Oh, those assholes at AOL! Always a problem with them. Alex finished reading the Oswego and Woodside journals and is ready for me to send more, yet I can’t even do that.
When Tom was in the military, his superior was trying to fuck him out of time off that was rightfully his. Everyone told him that there wouldn’t be a damn thing he could do about it, either, but they were wrong. So, he insists that there is something that can be done about next door’s music. Of course, one will get the run around if you try calling a government office over the phone, but government letter correspondences cannot be destroyed; they must legally be dealt with, etc.

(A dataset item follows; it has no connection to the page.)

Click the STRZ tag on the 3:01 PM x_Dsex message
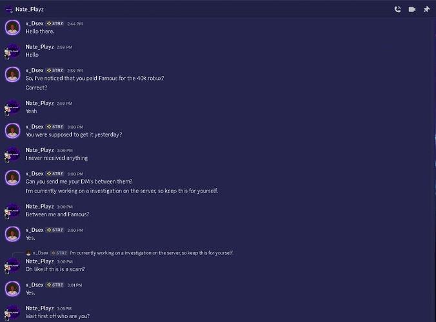Image resolution: width=436 pixels, height=322 pixels. (x=55, y=285)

Tom just doesn’t understand what it’s like to be under the influence of a God who insists she lives with other people’s noise day in and day out, year after year. He doesn’t believe in fate, he’s tolerant of noise, and he doesn’t understand that there are consequences for trying to fight what the Gods have ordered. Noise is just what the Gods have ordered. And there’s just no escaping it. Just like I told Tom, who agreed that this was possible, even if they moved right now, some new source of shit and noise is gonna move right in there. The only way out of it is to live more secluded, but I don’t know if God will ever allow us to do that. And what if I could? What if I could live where our neighbors were off in the distance and couldn’t be a problem for us as far as noise went? What would God do to me to compensate for my getting around him? If you try to get around fate or if you do get around fate, there’s always a price to pay for it.
Later...
Another thing I said would happen that did happen was based on how God doesn’t give without taking. He let me let myself give my lungs back to me and in exchange for it, he gave me the music for taking the pain of the cigarettes from me. This all goes to prove that no, God will not reward me with a child for quitting smoking. Why is it that it seems that the more people do bad, the more you get rewarded for that? I don’t, but it seems that most get rewarded with great things for being bad, but those that deserve great things more, just never get them. I may not be as desperate for a child as I once was, but I’d still take it if I could get it. I’m just not gonna go out of my way to try to get it (a doctor) cuz I know it won’t get me anywhere and if it did, I know how fucked up that kid would come out. He’s not gonna give that to someone who’s wanted that for years without a serious drawback to it. The price of that may very well be something that’d kill us both to have to pay.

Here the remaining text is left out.